The Russian firing continued, coming in from three sides as the Reds slowly moved their flanking forces forward. “This is the story men,” Rock said decisively. “They’ve got our asses cooked in about five minutes. There’s no way to outfight them from this position. So we’ll have to outflank them. Detroit! Chen! I want you both to go straight back, away from the Reds, and then circle around them, coming in from behind. You’re both exceptional runners so I know you can cover the ground in good time. You’ll have to be at least three or four hundred yards away from them or you’ll be spotted. Then come in on them while their attention’s on us. Detroit, you’ve got your grenades. Chen, do you want to carry grenades?”
“I’ve got something new I’ve been working on for the last few months with Dr. Shecter’s help. Here, Rock, I haven’t shown you these as I wanted to wait for the right moment to use them.” The Chinese martial arts master pulled out two five-pointed star-knives. The blades were round in the center with five razor-sharp points coming out like a starfish. “Made them myself—well, with Shecter’s help. They’re lined with explosives, Rock. H
igh explosives. Go off on contact, with the explosive force of about half of one of our standard grenades. I’ve been working with them—they’re quite efficient. I’ve got ten of them in the back of my belt,” Chen said, lifting the back edge of his long, black jacket to reveal a row of knives, each in its own small, leather pocket.
Rock looked at the master of death, then said, “I’m glad I’m not a Russian today. Good luck to both of you.” The two headed out from the back of the defensive circle of ’brids, jumping quickly over the backs of the neighing animals and running as fast as their pumping legs could carry them in a line straight away from the advancing Red forces. They went about two hundred yards and stopped.
“Take it slow,” Detroit said, glancing over at Chen, who took two of the lethal star-knives from his hidden belt pouch.

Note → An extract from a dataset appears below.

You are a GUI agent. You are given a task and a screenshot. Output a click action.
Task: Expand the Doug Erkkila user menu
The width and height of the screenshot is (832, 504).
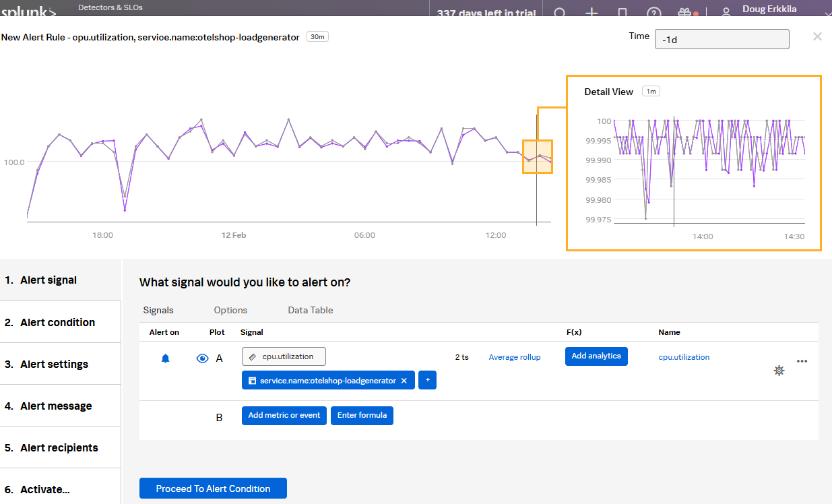point(772,11)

“I’ll take it fast, if you don’t mind,” Chen retorted. They headed off in opposite directions, moving like blurs, bent over as far forward as they could without falling over. They circled far around the action, watching the Reds send out curtains of flesh-seeking slugs. Then they heard the sound of rockets. Good God, they were shooting goddamn rockets at the trapped men. The sounds of battle pushed the two Americans on, faster and faster, as they raced against time to save their fellow warriors.
Inside the circle of hybrids, Rockson directed the return fire. He had wanted to go out against the Reds but felt that he should stay with his men, just in case.
“Try to cut that right flank off with a steady line of fire right along that slight rise there,” Rock directed Erickson who shifted the machine gun over several feet.
“Will do, Rock,” he said, sending out a line of screaming slugs that tore up the dirt just ahead of the Red Blackshirts. They returned the fire and Erickson ducked as the Red bullets dug deep into the hide of the dead hybrid in front of the machine gun. The corpse of the animal shuddered violently and then was still. Erickson returned the fire, with Lang, now sitting wide-eyed, handing him the heavy belt of ammo.